Determination of streptomycin residue in cucumber and Chinese cabbage by high-performance liquid chromatography with postcolumn derivatization and fluorometric detection.

A sensitive and accurate method was developed for the determination of streptomycin using HPLC followed by postcolumn derivatization and fluorometric detection. The analyte was extracted, using aqueous solution from cucumber and Chinese cabbage, by a two-step SPE procedure. The extraction, cleanup, and chromatography conditions were optimized, and the performance of the analysis method was evaluated. The conditions of chromatography were as follows: the separation was performed on a C18 column; the isocratic mobile phase consisted of acetonitrile and a mixed solution containing 10 mM sodium 1,2-naphthoquinone-4-sulfonate and 0.4 mM sodium 1-heptanesulfonate (25+75, v/v); and the flow rate was 1 mL/min. The fluorescence detector was set at an excitation wavelength of 263 nm and an emission wavelength of 435 nm.
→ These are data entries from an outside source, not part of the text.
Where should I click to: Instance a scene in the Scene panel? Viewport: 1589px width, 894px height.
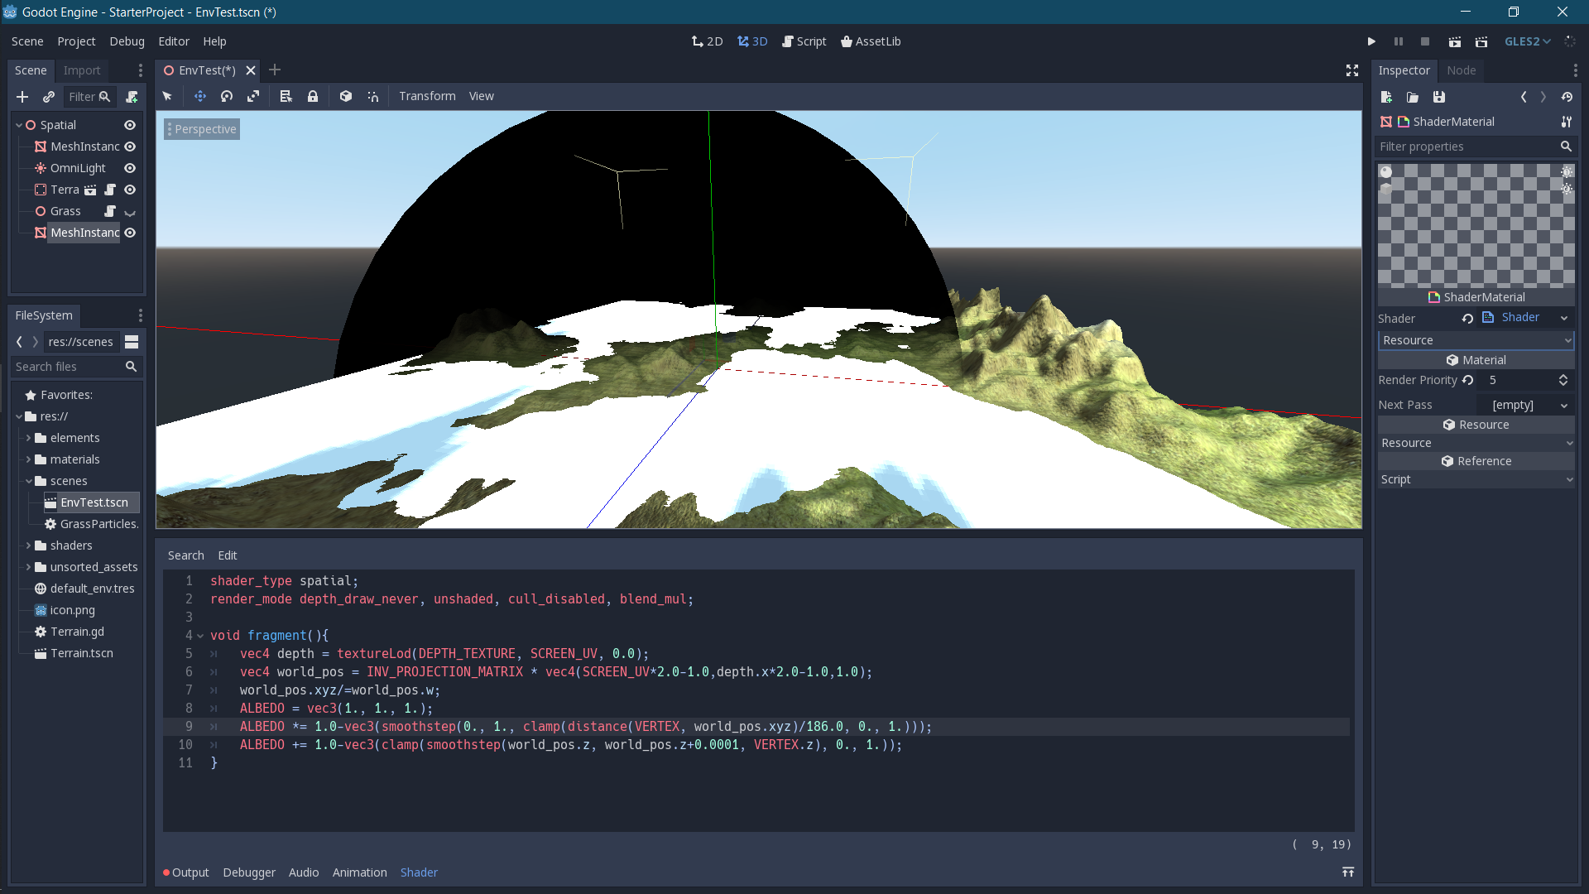(x=49, y=96)
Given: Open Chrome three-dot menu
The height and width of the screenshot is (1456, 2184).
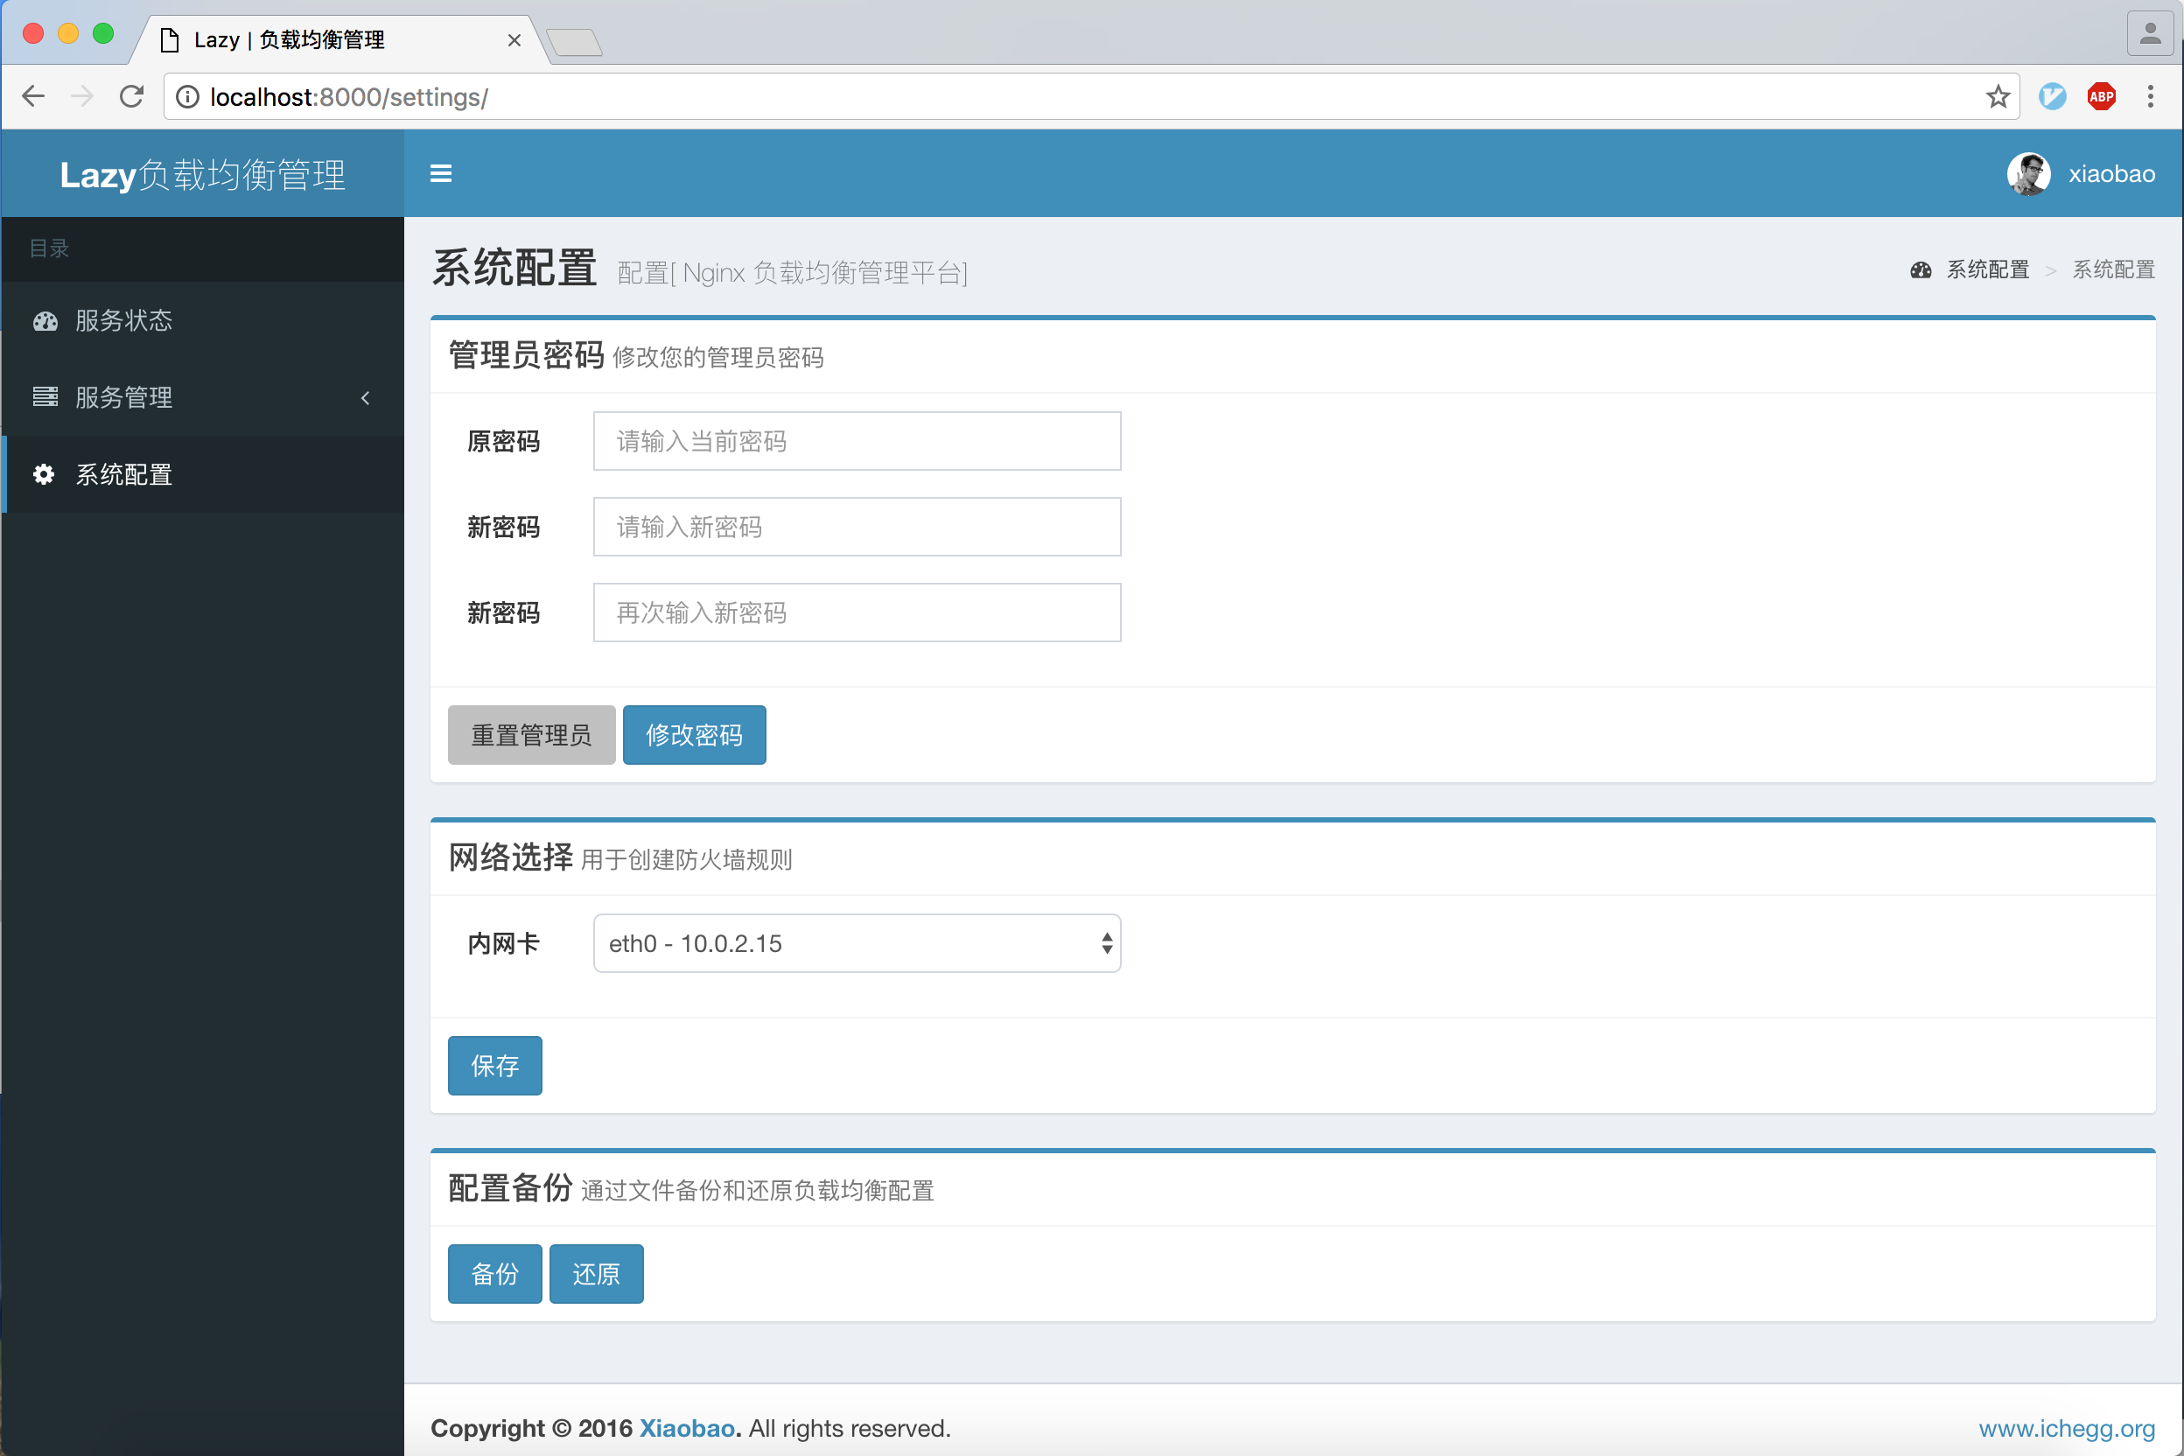Looking at the screenshot, I should coord(2151,97).
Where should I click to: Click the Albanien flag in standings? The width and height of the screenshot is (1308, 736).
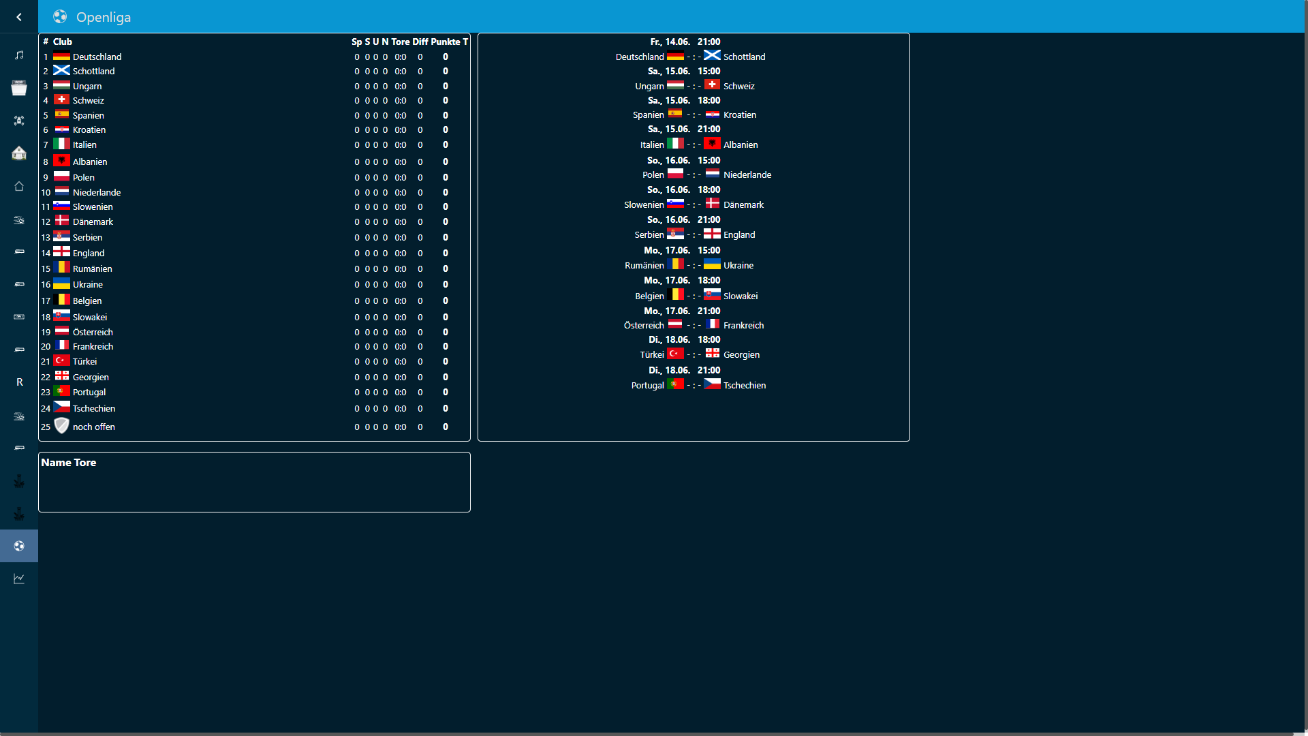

The calibration curve was linear over the range of 50-2000 ng/mL, with a correlation coefficient of 0.9995. The LOD and LOQ were 10 and 30 ng/g, respectively, in both cucumber and Chinese cabbage. The method was validated for selectivity, linearity, precision, and accuracy. The intraday and interday precision and accuracy were within 10%. The mean recoveries from spiked samples were more than 75%, with RSD lower than 10%.